Hubungan ulama-umara

 
Hubungan ulama-umara yang harmonis sejak era Kesultanan Demak, Pajang dan Mataram Islam, putus saat Amangkurat I (berkuasa 1645-1677) membantai ribuan ulama dan keluarganya di alun-alun Plered pada 1650. "Hitler Jawa" ini, atas back up VOC, berusaha memangkas benih perlawanan kaum ulama. Di antara ulama yang tersisa bergabung dalam barisan Trunojoyo, yang juga dibantu Laskar Bugis pimpinan Karaeng Galesong, bangsawan Gowa yang kecewa pasca penandatanganan Perjanjian Bongaya. Di lain pihak, Laskar Bugis yang dipimpin Syekh Yusuf Makassar, menantu Sultan Ageng Tirtayasa, juga membantu perjuangan Kesultanan Banten melawan VOC yang ironisnya dibantu Pangeran Haji, anak Sultan Ageng Tirtayasa. Saat itulah previlege ulama di elit keraton dilucuti.

Hubungan harmonis ulama-umara di Jawa semakin runyam menilik perlawanan Kiai Mutamakkin, leluhur Kiai Sahal Mahfudz, di Kartasura tahun 1730-an. Perlawanan terhadap keraton yang bersekongkol dengan VOC akhirnya tetap terpelihara di kalangan ulama yang mengkader para penerus melalui pesantren di wilayah periferi, maupun jaringan tarekat yang tersebar merata di Jawa dan Madura. Hanya saja, mayoritas ulama saat itu berada di wilayah rural, bukan di level ulama elit maupun birokrat keraton (penghulu, modin, naib, hingga merbot).

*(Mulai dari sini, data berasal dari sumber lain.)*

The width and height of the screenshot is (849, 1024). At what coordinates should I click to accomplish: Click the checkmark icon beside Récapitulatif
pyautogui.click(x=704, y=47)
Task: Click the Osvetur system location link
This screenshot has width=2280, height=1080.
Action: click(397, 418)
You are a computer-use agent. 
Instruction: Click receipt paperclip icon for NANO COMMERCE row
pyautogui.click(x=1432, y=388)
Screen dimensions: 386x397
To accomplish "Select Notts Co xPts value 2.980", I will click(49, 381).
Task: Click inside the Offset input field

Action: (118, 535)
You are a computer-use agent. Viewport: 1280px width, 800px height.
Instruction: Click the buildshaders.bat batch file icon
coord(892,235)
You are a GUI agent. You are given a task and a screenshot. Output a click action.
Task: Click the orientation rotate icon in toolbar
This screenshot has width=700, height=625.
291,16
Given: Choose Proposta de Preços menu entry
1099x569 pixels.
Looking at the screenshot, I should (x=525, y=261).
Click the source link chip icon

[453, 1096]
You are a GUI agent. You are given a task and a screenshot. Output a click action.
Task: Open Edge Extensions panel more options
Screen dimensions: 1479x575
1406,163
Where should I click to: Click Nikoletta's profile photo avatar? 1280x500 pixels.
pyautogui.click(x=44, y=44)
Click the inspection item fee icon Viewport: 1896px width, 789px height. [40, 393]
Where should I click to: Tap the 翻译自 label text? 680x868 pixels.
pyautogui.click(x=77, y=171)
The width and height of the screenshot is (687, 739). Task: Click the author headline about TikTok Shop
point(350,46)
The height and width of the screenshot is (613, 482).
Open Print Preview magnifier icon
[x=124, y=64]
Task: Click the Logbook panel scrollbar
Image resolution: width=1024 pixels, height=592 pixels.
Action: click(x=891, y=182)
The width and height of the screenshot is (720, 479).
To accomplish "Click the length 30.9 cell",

Dalam kondisi relasi ulama-umara yang tidak harmonis selama beberapa dekade inilah Pangeran Diponegoro hadir. Melalui status kebangsawannya, loyalitas lokal (local loyality), hubungan kekerabatan (kin solidarity), dan hubungan berdasarkan status tradisional (traditional status relations), ia menambahkan faktor Messianistik sebagai sumbu perlawanan. Dengan kharismanya, ia menyatukan kembali kaum bangsawan keraton dan kaum ulama yang sevisi di bawah komandonya.
Lagipula, sebagai pengikut Tarekat Syattariyah dan Naqsyabandiyah, Pangeran Diponegoro lebih mudah menggerakkan simpul-simpul jejaring tarekat yang tersebar di Jawa dan Madura agar bergabung di dalam gerakannya. Dari sini bisa kita lihat bahwa Diponegoro sebagai Muslim Jawa lebih memilih pola tasawwuf-radikal sebagai sumbu dan Messianisme sebagai mesiu.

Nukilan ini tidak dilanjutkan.